(Records drawn from a dataset)
☆ ☆ ☆ ☆ ☆ ☆ ☆

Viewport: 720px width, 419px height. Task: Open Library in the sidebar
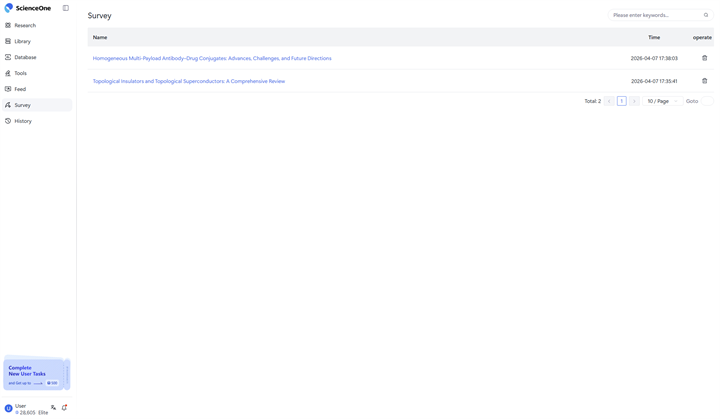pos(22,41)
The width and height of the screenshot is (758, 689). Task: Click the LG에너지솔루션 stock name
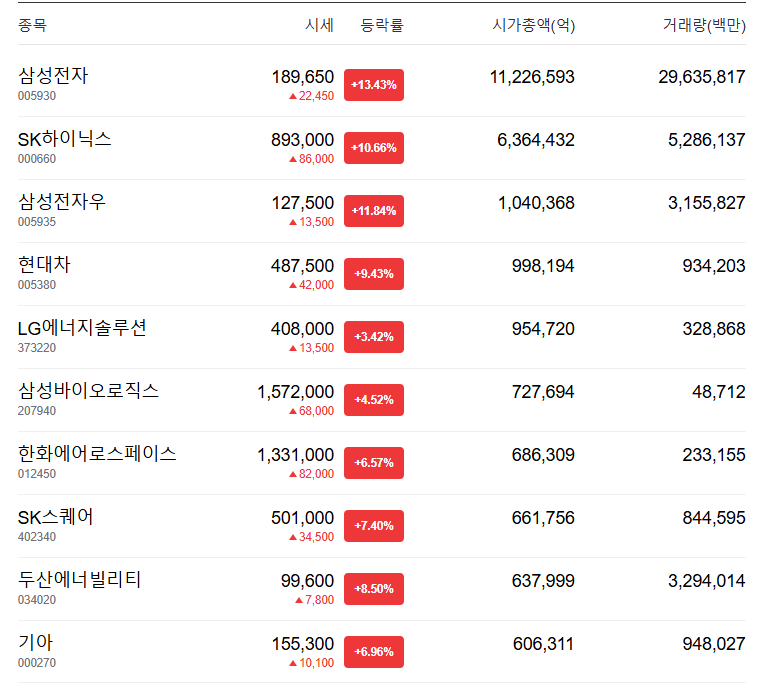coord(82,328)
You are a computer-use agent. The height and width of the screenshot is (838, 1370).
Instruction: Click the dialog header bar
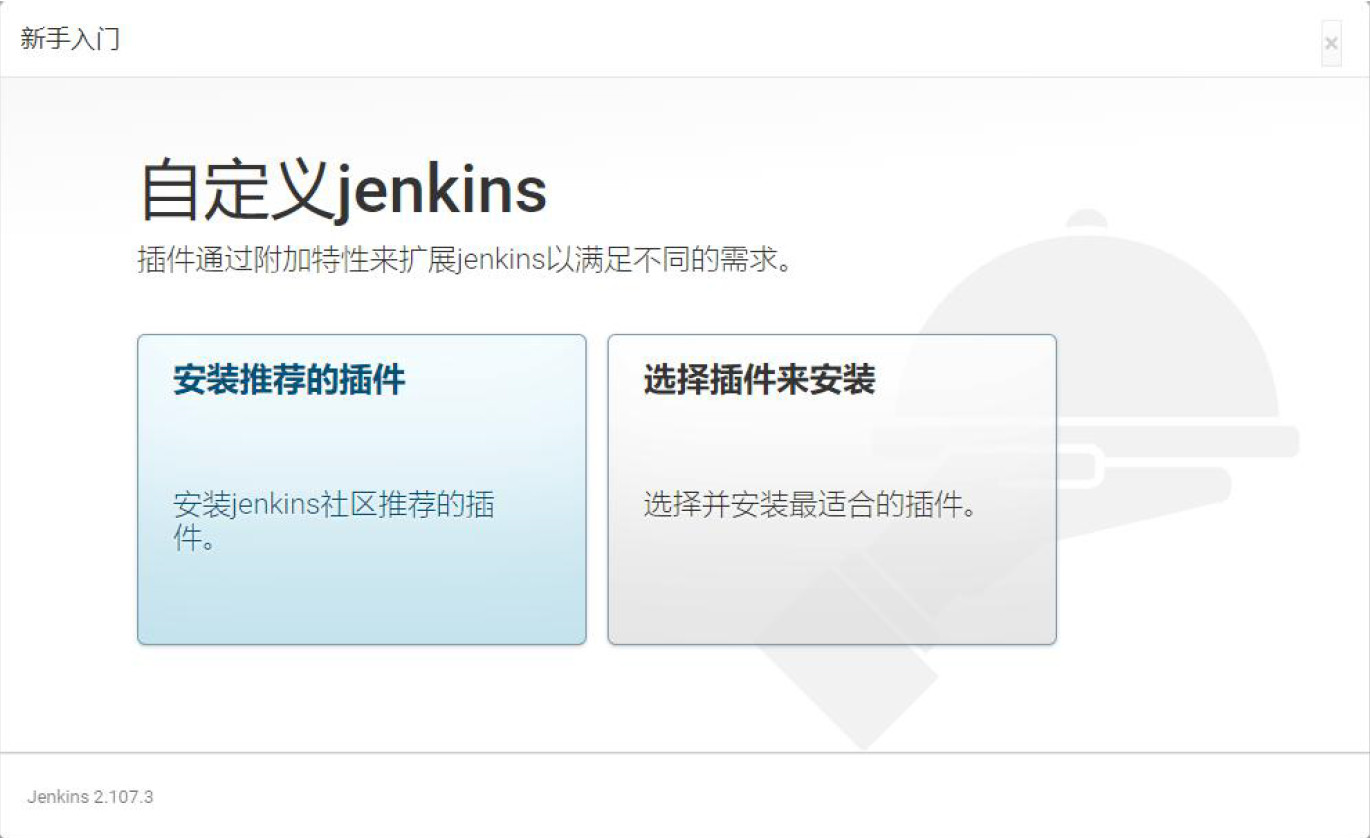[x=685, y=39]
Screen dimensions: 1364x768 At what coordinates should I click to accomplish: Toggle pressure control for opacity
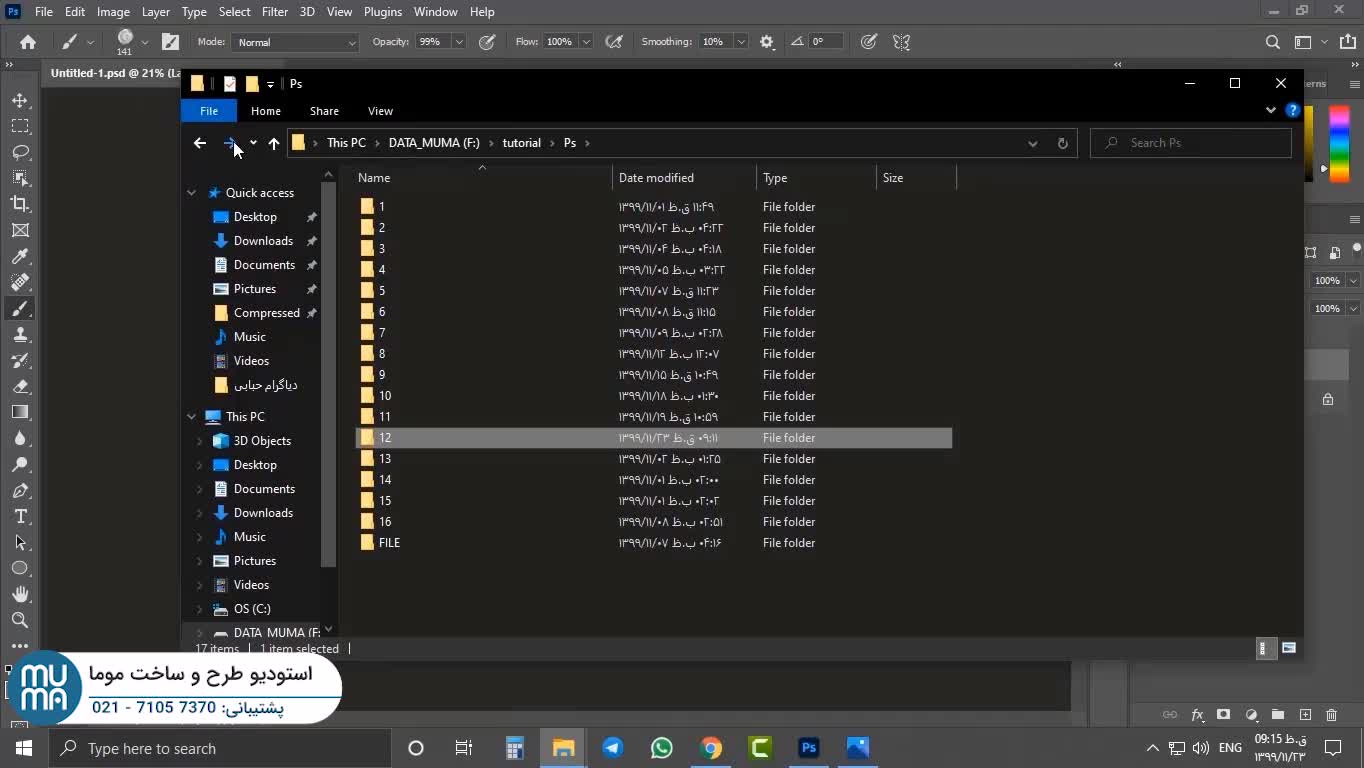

☆ ☆ ☆ ☆ ☆ ☆ ☆

Each record is to be restated word for word; no picture goes in.

**TASK RESPONSE:**
Viewport: 720px width, 419px height. Task: Open Library in the sidebar
pos(22,41)
The width and height of the screenshot is (758, 689). Task: Click the LG에너지솔루션 stock name
coord(82,328)
You are a computer-use agent. The height and width of the screenshot is (838, 1370).
Instruction: Click the dialog header bar
[x=685, y=39]
Screen dimensions: 1364x768 At what coordinates should I click to accomplish: Toggle pressure control for opacity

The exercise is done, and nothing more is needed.